Document section:
When I arrived in Maine to view the house I’d found while sifting through properties on the Internet, I already knew it came with a good sized yard. That was the most important piece of criteria outside of being able to walk to town. I wanted enough of a yard to plant a good sized vegetable garden. The idea of an enclosed garden with raised beds, and perhaps an arch with a gate to give it a bit of old fashioned charm appealed to me. Years of flipping through the pages of Fine Gardening, Sunset, and Martha Stewart’s Living made just as much an impact as living in a house for nearly 20 years which had little or no yard at all. Surely .41 acre would be enough, wouldn’t it?

Because I was focused primarily on the house for my visit, I spent no time at all sizing up the surrounding property. Everything was covered with snow, so anything I might have been curious about was lost in the wonder of that alone. Snow to someone who has lived in warm, sunny regions all her life is fascinating. I vaguely remember the realtor pointing out what appeared to be a sort of hedgerow as our property line while she suggested I could put a vegetable garden in the space alongside it.  But all thoughts of yards, gardens, and vegetables evaporated once I entered the house. I was captivated. Before the end of that week, we had purchased the house. Three weeks later, my husband returned with me to sign the deed and accept the keys.

There was no snow on the ground late that April, so I was able to see bits of what filled the flowerbeds I couldn’t see on my previous visit. A variety of evergreens defined the bones of the garden, but Irises had begun to push through the soil, and tulips and hyacinths bloomed in random places. The portion of the yard the realtor had pointed out was now clearly visible and the grass greening up nicely. Yes, a vegetable garden would fit there, but without knowing where sunlight fell in the course of a day, I couldn’t be too preoccupied with it yet. I had far more important decisions to make regarding our move.

Required work:
a – In the account of the Maine house, what was the size of the property?
b – Please resume the account of the Maine house and its yard, picking up right after its final sentence.

Supplied information:

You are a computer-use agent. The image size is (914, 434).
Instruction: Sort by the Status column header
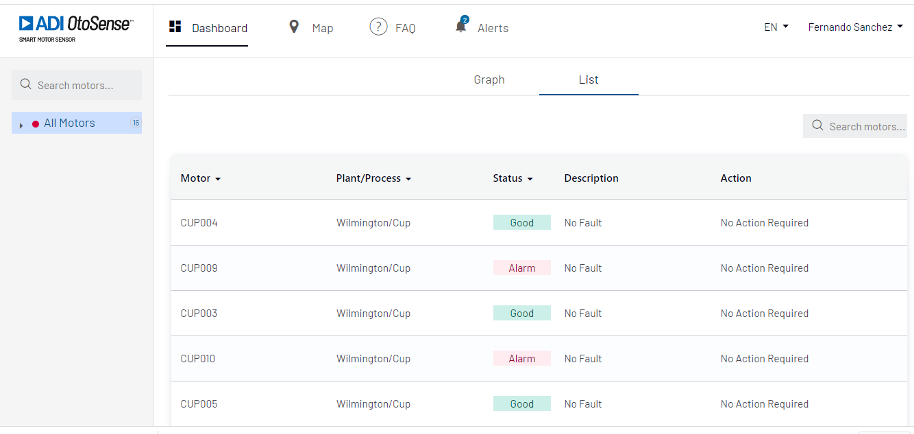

Answers provided:
a – .41 acre

b –
Fast forward six weeks. The sight that greeted me when we finally arrived in Maine was one I hadn’t expected outside of everything being greener than any other place I’d lived. I recognized some of the plants in bloom; Rhododendrons of all colors, Aquilegia or ‘Columbine’, a patch of Creeping phlox, and Dicentra or “Bleeding Heart” were familiar to me because I’d grown them myself at some point, or had lusted after them in magazines, unable to plant them in the Hardiness Zone 9 or 10 I was familiar with. I knew I’d have a steep learning curve, but I had already begun to do my research on Zone 6a.

Within a week of our arrival, the Peonies had begun to bloom. They seemed otherworldly — something I could only vaguely associate with a scented candle, or a bar of luxurious soap. First, the three tree Peonies put on their show with flouncy, elegant ball gown worthy blossoms in pure white, vibrant pink, and deep mauve. I soon realized that if I didn’t pay attention, especially on an unexpectedly warm day, they would be finished, petals scattered on the ground beneath them. Soon after, the herbaceous Peonies blossomed — all twenty of them, give or take a few. Most were of the same pink variety, all lined up on the sunny south facing side of the house — somewhat like an unruly chorus line. They are nearly as beautiful after they’re spent, their heads hung low at the end of arched stems as if exhausted by their effort.

Soon after the Peony show, the Irises command attention. The Day lilies, the Rugosa rose and Rose campion. The Hostas, Coneflowers, and Rudbekia. The Lavender, which if I hadn’t seen it myself, would never have believed could survive a Winter with temperatures below zero, to blossom again each year — and self sow! Each day it seemed something new welcomed me on my morning stroll through our yard. Even the weeds seemed interesting. There were so many seedlings throughout the beds, almost indistinguishable from one another until they grew into their respective identities. Sometimes the wait involved seeing whether the curious plant would bloom. The idea of pulling something up before I knew what it was kept me vigilant, and my garden set to rival a jungle, because I didn’t want to make a mistake. Plants in general were notably far more expensive here so I didn’t want to have to replace anything because of my carelessness.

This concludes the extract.